Work task — Set down all the records below, word for word.

Data listing —

########

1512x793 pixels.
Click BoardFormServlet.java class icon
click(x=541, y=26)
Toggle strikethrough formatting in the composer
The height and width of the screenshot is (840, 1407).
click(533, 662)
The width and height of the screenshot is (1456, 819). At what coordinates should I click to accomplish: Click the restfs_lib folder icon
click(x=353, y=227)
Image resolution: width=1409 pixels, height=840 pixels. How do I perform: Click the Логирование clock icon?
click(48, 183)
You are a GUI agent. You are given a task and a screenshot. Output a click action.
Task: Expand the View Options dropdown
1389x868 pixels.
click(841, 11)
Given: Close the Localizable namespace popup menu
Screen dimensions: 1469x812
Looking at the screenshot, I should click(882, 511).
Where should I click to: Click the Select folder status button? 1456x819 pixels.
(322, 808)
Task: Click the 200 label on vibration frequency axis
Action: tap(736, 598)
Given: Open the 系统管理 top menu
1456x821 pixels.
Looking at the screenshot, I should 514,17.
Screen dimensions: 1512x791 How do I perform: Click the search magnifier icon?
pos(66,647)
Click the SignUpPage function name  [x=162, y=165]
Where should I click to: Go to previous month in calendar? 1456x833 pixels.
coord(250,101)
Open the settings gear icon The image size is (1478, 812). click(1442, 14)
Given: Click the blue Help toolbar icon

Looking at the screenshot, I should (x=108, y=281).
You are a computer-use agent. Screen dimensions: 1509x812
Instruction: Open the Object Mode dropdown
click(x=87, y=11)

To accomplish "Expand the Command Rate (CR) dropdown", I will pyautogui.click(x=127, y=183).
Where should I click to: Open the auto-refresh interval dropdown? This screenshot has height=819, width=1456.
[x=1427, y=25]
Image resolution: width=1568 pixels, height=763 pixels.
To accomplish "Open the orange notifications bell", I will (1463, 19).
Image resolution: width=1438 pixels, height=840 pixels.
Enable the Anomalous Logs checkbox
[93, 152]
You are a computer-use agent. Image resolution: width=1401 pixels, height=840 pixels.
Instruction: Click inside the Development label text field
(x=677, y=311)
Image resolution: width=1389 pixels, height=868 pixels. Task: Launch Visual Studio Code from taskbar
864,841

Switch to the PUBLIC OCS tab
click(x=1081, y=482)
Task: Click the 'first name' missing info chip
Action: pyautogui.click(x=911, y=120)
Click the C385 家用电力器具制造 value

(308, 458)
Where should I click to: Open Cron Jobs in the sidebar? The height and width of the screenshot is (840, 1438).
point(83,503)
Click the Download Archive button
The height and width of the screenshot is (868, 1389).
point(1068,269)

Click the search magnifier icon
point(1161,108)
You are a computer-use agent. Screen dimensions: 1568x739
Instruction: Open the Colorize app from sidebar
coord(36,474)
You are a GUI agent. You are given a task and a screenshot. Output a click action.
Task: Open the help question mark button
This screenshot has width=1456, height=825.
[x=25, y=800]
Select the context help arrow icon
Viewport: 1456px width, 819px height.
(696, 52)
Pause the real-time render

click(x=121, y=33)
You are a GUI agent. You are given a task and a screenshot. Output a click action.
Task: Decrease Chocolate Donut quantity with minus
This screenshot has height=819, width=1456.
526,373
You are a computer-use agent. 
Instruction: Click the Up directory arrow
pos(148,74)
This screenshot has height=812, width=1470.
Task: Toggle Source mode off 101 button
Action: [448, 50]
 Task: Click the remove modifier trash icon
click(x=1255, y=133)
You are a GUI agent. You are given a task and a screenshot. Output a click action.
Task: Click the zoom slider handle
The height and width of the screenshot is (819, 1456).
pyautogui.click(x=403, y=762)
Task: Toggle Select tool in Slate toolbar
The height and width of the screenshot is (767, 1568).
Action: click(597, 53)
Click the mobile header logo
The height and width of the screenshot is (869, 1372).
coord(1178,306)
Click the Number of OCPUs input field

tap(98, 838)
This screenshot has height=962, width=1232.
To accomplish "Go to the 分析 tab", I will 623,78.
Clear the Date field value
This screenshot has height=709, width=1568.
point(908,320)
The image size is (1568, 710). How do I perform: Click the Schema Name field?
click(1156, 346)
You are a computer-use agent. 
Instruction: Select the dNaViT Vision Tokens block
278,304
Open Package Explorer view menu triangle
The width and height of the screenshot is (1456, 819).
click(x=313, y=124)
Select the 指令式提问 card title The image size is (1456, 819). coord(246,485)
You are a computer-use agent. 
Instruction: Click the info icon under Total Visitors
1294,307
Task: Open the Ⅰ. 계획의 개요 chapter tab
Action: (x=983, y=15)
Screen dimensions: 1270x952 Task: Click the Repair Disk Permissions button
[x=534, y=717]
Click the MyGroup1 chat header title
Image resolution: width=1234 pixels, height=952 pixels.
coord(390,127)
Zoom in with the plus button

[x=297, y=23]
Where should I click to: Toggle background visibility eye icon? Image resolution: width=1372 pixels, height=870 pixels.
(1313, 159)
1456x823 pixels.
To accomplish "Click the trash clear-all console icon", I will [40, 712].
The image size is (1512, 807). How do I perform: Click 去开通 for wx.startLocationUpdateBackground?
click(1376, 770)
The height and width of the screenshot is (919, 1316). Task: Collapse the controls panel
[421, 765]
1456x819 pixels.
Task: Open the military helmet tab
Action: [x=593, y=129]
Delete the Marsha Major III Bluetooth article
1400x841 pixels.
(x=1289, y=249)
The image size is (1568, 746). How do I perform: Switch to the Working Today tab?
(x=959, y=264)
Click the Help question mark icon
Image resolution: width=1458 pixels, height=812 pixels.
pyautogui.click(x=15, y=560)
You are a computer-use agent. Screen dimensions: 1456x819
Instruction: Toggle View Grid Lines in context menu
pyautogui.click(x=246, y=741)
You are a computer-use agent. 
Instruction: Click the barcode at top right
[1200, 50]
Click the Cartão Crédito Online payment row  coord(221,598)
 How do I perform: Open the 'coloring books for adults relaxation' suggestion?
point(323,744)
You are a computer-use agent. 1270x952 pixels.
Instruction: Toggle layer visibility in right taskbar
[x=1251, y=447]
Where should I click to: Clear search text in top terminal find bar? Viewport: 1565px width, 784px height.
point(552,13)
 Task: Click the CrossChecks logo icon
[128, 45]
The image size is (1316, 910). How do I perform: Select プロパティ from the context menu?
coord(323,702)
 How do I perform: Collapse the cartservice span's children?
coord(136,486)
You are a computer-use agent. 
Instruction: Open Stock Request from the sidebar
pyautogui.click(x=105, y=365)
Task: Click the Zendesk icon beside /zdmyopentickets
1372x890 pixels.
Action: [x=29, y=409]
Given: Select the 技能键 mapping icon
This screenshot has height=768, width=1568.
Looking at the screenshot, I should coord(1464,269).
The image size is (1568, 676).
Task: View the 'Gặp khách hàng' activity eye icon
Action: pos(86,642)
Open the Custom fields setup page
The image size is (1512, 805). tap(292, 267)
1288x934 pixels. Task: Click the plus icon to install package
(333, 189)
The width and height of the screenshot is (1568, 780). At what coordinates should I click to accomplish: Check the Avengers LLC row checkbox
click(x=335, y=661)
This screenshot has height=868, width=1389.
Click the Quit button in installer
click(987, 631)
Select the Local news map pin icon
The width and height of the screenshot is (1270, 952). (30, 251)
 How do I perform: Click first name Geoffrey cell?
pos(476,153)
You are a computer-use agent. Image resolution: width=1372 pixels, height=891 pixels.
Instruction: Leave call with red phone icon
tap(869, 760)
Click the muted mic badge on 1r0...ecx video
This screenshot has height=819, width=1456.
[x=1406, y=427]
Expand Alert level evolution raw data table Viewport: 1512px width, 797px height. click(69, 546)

########

Answer for the task —
1512x793 pixels.
Click BoardFormServlet.java class icon
click(x=541, y=26)
Toggle strikethrough formatting in the composer
The height and width of the screenshot is (840, 1407).
click(533, 662)
The width and height of the screenshot is (1456, 819). At what coordinates should I click to accomplish: Click the restfs_lib folder icon
click(x=353, y=227)
Image resolution: width=1409 pixels, height=840 pixels. How do I perform: Click the Логирование clock icon?
click(48, 183)
You are a GUI agent. You are given a task and a screenshot. Output a click action.
Task: Expand the View Options dropdown
1389x868 pixels.
click(841, 11)
Given: Close the Localizable namespace popup menu
Screen dimensions: 1469x812
Looking at the screenshot, I should click(882, 511).
Where should I click to: Click the Select folder status button? 1456x819 pixels.
(322, 808)
Task: Click the 200 label on vibration frequency axis
Action: tap(736, 598)
Given: Open the 系统管理 top menu
1456x821 pixels.
Looking at the screenshot, I should 514,17.
Screen dimensions: 1512x791 How do I perform: Click the search magnifier icon?
pos(66,647)
Click the SignUpPage function name  [x=162, y=165]
Where should I click to: Go to previous month in calendar? 1456x833 pixels.
coord(250,101)
Open the settings gear icon The image size is (1478, 812). click(1442, 14)
Given: Click the blue Help toolbar icon

Looking at the screenshot, I should (x=108, y=281).
You are a computer-use agent. Screen dimensions: 1509x812
Instruction: Open the Object Mode dropdown
click(x=87, y=11)

To accomplish "Expand the Command Rate (CR) dropdown", I will pyautogui.click(x=127, y=183).
Where should I click to: Open the auto-refresh interval dropdown? This screenshot has height=819, width=1456.
[x=1427, y=25]
Image resolution: width=1568 pixels, height=763 pixels.
To accomplish "Open the orange notifications bell", I will (1463, 19).
Image resolution: width=1438 pixels, height=840 pixels.
Enable the Anomalous Logs checkbox
[93, 152]
You are a computer-use agent. Image resolution: width=1401 pixels, height=840 pixels.
Instruction: Click inside the Development label text field
(x=677, y=311)
Image resolution: width=1389 pixels, height=868 pixels. Task: Launch Visual Studio Code from taskbar
864,841

Switch to the PUBLIC OCS tab
click(x=1081, y=482)
Task: Click the 'first name' missing info chip
Action: pyautogui.click(x=911, y=120)
Click the C385 家用电力器具制造 value

(308, 458)
Where should I click to: Open Cron Jobs in the sidebar? The height and width of the screenshot is (840, 1438).
point(83,503)
Click the Download Archive button
The height and width of the screenshot is (868, 1389).
point(1068,269)

Click the search magnifier icon
point(1161,108)
You are a computer-use agent. Screen dimensions: 1568x739
Instruction: Open the Colorize app from sidebar
coord(36,474)
You are a GUI agent. You are given a task and a screenshot. Output a click action.
Task: Open the help question mark button
This screenshot has width=1456, height=825.
[x=25, y=800]
Select the context help arrow icon
Viewport: 1456px width, 819px height.
(696, 52)
Pause the real-time render

click(x=121, y=33)
You are a GUI agent. You are given a task and a screenshot. Output a click action.
Task: Decrease Chocolate Donut quantity with minus
This screenshot has height=819, width=1456.
526,373
You are a computer-use agent. 
Instruction: Click the Up directory arrow
pos(148,74)
This screenshot has height=812, width=1470.
Task: Toggle Source mode off 101 button
Action: [448, 50]
 Task: Click the remove modifier trash icon
click(x=1255, y=133)
You are a GUI agent. You are given a task and a screenshot. Output a click action.
Task: Click the zoom slider handle
The height and width of the screenshot is (819, 1456).
pyautogui.click(x=403, y=762)
Task: Toggle Select tool in Slate toolbar
The height and width of the screenshot is (767, 1568).
Action: click(597, 53)
Click the mobile header logo
The height and width of the screenshot is (869, 1372).
coord(1178,306)
Click the Number of OCPUs input field

tap(98, 838)
This screenshot has height=962, width=1232.
To accomplish "Go to the 分析 tab", I will 623,78.
Clear the Date field value
This screenshot has height=709, width=1568.
point(908,320)
The image size is (1568, 710). How do I perform: Click the Schema Name field?
click(1156, 346)
You are a computer-use agent. 
Instruction: Select the dNaViT Vision Tokens block
278,304
Open Package Explorer view menu triangle
The width and height of the screenshot is (1456, 819).
click(x=313, y=124)
Select the 指令式提问 card title The image size is (1456, 819). coord(246,485)
You are a computer-use agent. 
Instruction: Click the info icon under Total Visitors
1294,307
Task: Open the Ⅰ. 계획의 개요 chapter tab
Action: (x=983, y=15)
Screen dimensions: 1270x952 Task: Click the Repair Disk Permissions button
[x=534, y=717]
Click the MyGroup1 chat header title
Image resolution: width=1234 pixels, height=952 pixels.
coord(390,127)
Zoom in with the plus button

[x=297, y=23]
Where should I click to: Toggle background visibility eye icon? Image resolution: width=1372 pixels, height=870 pixels.
(1313, 159)
1456x823 pixels.
To accomplish "Click the trash clear-all console icon", I will [40, 712].
The image size is (1512, 807). How do I perform: Click 去开通 for wx.startLocationUpdateBackground?
click(1376, 770)
The height and width of the screenshot is (919, 1316). Task: Collapse the controls panel
[421, 765]
1456x819 pixels.
Task: Open the military helmet tab
Action: [x=593, y=129]
Delete the Marsha Major III Bluetooth article
1400x841 pixels.
(x=1289, y=249)
The image size is (1568, 746). How do I perform: Switch to the Working Today tab?
(x=959, y=264)
Click the Help question mark icon
Image resolution: width=1458 pixels, height=812 pixels.
pyautogui.click(x=15, y=560)
You are a computer-use agent. Screen dimensions: 1456x819
Instruction: Toggle View Grid Lines in context menu
pyautogui.click(x=246, y=741)
You are a computer-use agent. 
Instruction: Click the barcode at top right
[1200, 50]
Click the Cartão Crédito Online payment row  coord(221,598)
 How do I perform: Open the 'coloring books for adults relaxation' suggestion?
point(323,744)
You are a computer-use agent. 1270x952 pixels.
Instruction: Toggle layer visibility in right taskbar
[x=1251, y=447]
Where should I click to: Clear search text in top terminal find bar? Viewport: 1565px width, 784px height.
point(552,13)
 Task: Click the CrossChecks logo icon
[128, 45]
The image size is (1316, 910). How do I perform: Select プロパティ from the context menu?
coord(323,702)
 How do I perform: Collapse the cartservice span's children?
coord(136,486)
You are a computer-use agent. 
Instruction: Open Stock Request from the sidebar
pyautogui.click(x=105, y=365)
Task: Click the Zendesk icon beside /zdmyopentickets
1372x890 pixels.
Action: [x=29, y=409]
Given: Select the 技能键 mapping icon
This screenshot has height=768, width=1568.
Looking at the screenshot, I should coord(1464,269).
The image size is (1568, 676).
Task: View the 'Gặp khách hàng' activity eye icon
Action: pos(86,642)
Open the Custom fields setup page
The image size is (1512, 805). tap(292, 267)
1288x934 pixels. Task: Click the plus icon to install package
(333, 189)
The width and height of the screenshot is (1568, 780). At what coordinates should I click to accomplish: Check the Avengers LLC row checkbox
click(x=335, y=661)
This screenshot has height=868, width=1389.
Click the Quit button in installer
click(987, 631)
Select the Local news map pin icon
The width and height of the screenshot is (1270, 952). (30, 251)
 How do I perform: Click first name Geoffrey cell?
pos(476,153)
You are a computer-use agent. Image resolution: width=1372 pixels, height=891 pixels.
Instruction: Leave call with red phone icon
tap(869, 760)
Click the muted mic badge on 1r0...ecx video
This screenshot has height=819, width=1456.
[x=1406, y=427]
Expand Alert level evolution raw data table Viewport: 1512px width, 797px height. click(69, 546)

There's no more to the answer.